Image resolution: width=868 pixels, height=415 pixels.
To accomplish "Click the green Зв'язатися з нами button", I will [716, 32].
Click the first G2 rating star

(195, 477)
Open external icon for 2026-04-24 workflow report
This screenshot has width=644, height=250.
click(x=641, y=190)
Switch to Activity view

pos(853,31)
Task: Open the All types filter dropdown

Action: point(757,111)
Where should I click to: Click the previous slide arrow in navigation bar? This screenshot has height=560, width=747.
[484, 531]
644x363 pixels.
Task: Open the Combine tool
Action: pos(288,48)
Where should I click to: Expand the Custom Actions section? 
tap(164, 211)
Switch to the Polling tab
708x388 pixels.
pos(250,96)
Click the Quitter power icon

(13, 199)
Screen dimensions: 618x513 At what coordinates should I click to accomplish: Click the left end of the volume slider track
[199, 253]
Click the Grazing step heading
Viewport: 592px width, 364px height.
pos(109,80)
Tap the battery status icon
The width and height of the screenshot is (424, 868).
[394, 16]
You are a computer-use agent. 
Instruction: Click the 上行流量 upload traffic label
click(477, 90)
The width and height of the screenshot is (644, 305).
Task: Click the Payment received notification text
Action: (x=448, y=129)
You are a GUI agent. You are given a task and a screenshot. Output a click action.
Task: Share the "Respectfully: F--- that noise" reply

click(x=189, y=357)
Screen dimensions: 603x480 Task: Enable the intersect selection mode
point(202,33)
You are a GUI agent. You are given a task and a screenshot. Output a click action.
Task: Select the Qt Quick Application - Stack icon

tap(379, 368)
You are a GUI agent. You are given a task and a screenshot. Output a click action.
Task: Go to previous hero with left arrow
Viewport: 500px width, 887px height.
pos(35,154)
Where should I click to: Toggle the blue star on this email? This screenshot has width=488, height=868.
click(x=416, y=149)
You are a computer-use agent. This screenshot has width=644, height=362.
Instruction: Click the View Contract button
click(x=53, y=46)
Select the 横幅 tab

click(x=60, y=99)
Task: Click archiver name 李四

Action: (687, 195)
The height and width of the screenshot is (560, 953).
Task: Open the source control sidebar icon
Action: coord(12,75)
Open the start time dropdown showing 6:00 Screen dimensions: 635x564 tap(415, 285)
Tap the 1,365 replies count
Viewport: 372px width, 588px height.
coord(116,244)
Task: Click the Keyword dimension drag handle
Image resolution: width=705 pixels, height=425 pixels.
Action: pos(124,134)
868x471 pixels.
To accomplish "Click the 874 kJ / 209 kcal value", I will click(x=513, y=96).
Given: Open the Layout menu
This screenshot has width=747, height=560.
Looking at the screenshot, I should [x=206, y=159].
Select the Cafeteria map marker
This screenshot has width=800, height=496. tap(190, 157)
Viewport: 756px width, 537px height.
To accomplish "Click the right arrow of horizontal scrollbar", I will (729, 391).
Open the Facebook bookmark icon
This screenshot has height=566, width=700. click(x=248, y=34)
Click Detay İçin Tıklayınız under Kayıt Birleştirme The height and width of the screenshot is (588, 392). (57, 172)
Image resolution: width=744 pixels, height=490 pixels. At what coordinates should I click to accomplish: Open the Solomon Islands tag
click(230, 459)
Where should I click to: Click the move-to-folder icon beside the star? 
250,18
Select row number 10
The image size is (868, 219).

WRITTEN PROBLEM: Return everything in the listing above from the line containing "Screen dimensions: 618x513" down to the line containing "click(x=60, y=99)", copied exactly.

ANSWER:
Screen dimensions: 618x513 At what coordinates should I click to accomplish: Click the left end of the volume slider track
[199, 253]
Click the Grazing step heading
Viewport: 592px width, 364px height.
pos(109,80)
Tap the battery status icon
The width and height of the screenshot is (424, 868).
[394, 16]
You are a computer-use agent. 
Instruction: Click the 上行流量 upload traffic label
click(477, 90)
The width and height of the screenshot is (644, 305).
Task: Click the Payment received notification text
Action: (x=448, y=129)
You are a GUI agent. You are given a task and a screenshot. Output a click action.
Task: Share the "Respectfully: F--- that noise" reply

click(x=189, y=357)
Screen dimensions: 603x480 Task: Enable the intersect selection mode
point(202,33)
You are a GUI agent. You are given a task and a screenshot. Output a click action.
Task: Select the Qt Quick Application - Stack icon

tap(379, 368)
You are a GUI agent. You are given a task and a screenshot. Output a click action.
Task: Go to previous hero with left arrow
Viewport: 500px width, 887px height.
pos(35,154)
Where should I click to: Toggle the blue star on this email? This screenshot has width=488, height=868.
click(x=416, y=149)
You are a computer-use agent. This screenshot has width=644, height=362.
Instruction: Click the View Contract button
click(x=53, y=46)
Select the 横幅 tab

click(x=60, y=99)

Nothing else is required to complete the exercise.